Na agricultura, a tendência é que o Brasil tenha de concentrar a expansão da produção em áreas de pastagens degradadas para cortar a praticamente zero o desmatamento. Aliada ao replantio de áreas, como já prevê o Código Florestal, essa medida reduziria drasticamente a “pegada de carbono” do setor.

“O caminho será redirecionar o crédito agrícola para que ele estimule a adoção das técnicas produtivas de baixas emissões”, diz Rachel Biderman, diretora do World Resources Institute. Estudos da Embrapa já trazem soluções viáveis, como o maior adensamento da criação extensiva de gado e a combinação de culturas.

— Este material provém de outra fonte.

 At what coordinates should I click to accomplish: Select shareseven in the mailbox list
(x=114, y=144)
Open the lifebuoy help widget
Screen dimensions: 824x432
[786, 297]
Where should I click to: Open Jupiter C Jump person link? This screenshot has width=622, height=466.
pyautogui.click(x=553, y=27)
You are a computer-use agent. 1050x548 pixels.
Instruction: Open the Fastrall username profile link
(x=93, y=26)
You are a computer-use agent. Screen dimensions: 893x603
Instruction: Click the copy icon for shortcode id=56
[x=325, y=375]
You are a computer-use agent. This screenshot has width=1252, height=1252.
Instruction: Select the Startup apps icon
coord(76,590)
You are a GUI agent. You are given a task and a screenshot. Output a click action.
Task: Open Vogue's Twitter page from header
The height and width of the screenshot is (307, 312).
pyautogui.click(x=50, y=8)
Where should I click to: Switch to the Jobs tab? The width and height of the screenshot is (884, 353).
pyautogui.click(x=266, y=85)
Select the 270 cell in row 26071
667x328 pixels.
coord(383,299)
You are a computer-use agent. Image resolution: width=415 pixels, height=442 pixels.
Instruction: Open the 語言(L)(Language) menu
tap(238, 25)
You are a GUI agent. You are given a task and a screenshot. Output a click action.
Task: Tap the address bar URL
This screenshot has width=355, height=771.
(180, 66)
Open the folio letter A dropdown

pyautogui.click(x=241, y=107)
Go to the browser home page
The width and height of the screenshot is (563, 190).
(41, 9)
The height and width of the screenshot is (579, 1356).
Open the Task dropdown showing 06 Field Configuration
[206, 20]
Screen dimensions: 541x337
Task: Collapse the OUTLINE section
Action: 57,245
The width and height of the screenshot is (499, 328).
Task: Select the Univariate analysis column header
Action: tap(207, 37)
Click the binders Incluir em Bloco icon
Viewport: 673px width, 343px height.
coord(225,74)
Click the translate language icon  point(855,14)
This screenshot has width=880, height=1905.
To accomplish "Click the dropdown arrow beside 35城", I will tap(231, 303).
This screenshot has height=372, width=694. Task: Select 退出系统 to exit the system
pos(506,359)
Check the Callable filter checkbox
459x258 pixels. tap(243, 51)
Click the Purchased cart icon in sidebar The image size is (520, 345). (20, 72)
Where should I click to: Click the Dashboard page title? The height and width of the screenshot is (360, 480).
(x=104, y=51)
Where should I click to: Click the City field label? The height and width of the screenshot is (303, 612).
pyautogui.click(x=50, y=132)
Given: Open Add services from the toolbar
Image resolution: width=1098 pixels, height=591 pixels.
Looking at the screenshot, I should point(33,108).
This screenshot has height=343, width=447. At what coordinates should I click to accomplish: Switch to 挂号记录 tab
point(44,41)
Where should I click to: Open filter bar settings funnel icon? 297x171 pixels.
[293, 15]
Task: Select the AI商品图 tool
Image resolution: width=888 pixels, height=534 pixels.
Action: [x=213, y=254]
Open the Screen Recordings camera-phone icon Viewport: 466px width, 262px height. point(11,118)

Em outra frente, o Brasil terá de reverter a decisão de investir mais em energia térmica e continuar o processo de integração de renováveis alternativas, como eólica e solar, à matriz energética. Aqui, o desafio tecnológico é global. Como são fontes intermitentes, elas exigem que se encontre um sistema viável de armazenamento de energia para os momentos em que não há sol ou vento.

Uma terceira área de trabalho será nas cidades. Aterros sanitários e lixões precisam ser estruturados para emitirem menos metano (gás do efeito estufa mais danoso para o aquecimento do que o gás carbônico), e sistemas de refrigeração e iluminação precisam se tornar mais eficientes.